**Text to read**:
** begin **
Boko Haram is the deadliest terror group in the world, but efforts to wipe out the Islamist militants have fallen mostly to Nigeria and its near neighbors. While the United States isn’t contributing much to the military push, human rights advocates say Congress could do more to help Boko Haram’s victims by appointing a special envoy to coordinate aid efforts.
The terror group’s unprecedented violence has wreaked havoc on Africa’s richest economy and most populated country. The militants have killed thousands of Nigerian citizens, destroyed communities, and two years ago infamously kidnapped nearly 300 school girls in a single night. New reports show the violence is only increasing, with the group using children—some as young as 8 years old—as human bombs.
** end **
**Data supplied**:
** begin **
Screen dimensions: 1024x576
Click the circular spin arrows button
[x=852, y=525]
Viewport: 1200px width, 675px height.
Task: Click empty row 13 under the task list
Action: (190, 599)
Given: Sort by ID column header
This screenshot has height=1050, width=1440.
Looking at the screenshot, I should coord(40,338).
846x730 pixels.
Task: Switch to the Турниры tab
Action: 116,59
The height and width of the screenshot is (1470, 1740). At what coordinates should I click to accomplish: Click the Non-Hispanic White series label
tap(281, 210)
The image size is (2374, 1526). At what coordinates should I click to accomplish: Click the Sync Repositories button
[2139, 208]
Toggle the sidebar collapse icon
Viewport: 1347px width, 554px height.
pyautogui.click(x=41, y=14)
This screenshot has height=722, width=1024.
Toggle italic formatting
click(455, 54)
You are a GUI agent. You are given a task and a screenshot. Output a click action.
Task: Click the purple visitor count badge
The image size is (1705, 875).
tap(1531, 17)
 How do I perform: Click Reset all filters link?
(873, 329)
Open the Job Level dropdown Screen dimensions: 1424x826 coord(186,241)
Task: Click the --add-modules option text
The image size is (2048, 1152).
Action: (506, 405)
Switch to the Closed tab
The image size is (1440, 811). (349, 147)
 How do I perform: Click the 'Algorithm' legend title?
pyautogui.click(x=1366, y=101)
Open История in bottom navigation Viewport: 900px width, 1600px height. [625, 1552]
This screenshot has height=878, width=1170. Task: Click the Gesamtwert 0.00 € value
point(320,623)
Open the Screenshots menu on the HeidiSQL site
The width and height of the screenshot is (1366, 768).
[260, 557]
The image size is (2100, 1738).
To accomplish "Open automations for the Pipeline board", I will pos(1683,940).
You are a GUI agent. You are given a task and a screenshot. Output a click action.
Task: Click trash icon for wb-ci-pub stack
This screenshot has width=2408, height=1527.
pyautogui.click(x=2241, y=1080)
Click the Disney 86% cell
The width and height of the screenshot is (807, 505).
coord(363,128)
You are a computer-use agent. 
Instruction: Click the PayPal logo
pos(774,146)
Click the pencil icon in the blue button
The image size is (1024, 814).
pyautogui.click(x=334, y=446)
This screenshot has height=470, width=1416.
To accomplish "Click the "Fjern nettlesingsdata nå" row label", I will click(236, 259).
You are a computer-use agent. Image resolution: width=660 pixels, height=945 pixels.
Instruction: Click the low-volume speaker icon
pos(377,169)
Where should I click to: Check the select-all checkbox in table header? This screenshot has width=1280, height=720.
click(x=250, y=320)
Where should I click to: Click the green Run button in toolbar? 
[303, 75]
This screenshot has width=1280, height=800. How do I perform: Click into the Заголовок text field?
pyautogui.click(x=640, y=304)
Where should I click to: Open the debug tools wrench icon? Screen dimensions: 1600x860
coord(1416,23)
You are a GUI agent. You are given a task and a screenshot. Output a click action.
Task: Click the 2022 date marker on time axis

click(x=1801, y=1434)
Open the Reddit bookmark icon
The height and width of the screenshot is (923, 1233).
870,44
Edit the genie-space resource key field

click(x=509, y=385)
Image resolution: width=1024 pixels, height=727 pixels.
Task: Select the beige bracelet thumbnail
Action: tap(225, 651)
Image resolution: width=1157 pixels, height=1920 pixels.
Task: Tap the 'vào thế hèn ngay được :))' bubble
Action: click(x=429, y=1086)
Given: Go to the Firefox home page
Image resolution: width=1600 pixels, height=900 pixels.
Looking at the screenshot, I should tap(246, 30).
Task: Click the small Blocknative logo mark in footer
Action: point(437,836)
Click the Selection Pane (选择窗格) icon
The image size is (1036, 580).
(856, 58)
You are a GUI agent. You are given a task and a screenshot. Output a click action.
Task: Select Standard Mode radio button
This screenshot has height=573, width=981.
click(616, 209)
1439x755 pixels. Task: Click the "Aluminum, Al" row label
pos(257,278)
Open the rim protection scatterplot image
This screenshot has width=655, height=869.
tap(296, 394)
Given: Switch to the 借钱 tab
** end **
**Tasks for this exercise**:
1 - According to the text about Boko Haram, what do human rights advocates say Congress could do to help the group's victims?
2 - Translate this sentence from the text about Boko Haram into Spanish: "The terror group’s unprecedented violence has wreaked havoc on Africa’s richest economy and most populated country."
3 - Reproduce the passage of the text about Boko Haram starting at "Boko Haram is" and ending at "coordinate aid efforts.".

**Answers for the tasks**:
1 - Appoint a special envoy to coordinate aid efforts.

2 - La violencia sin precedentes del grupo terrorista ha causado estragos en la economía más rica y el país más poblado de África.

3 -
Boko Haram is the deadliest terror group in the world, but efforts to wipe out the Islamist militants have fallen mostly to Nigeria and its near neighbors. While the United States isn’t contributing much to the military push, human rights advocates say Congress could do more to help Boko Haram’s victims by appointing a special envoy to coordinate aid efforts.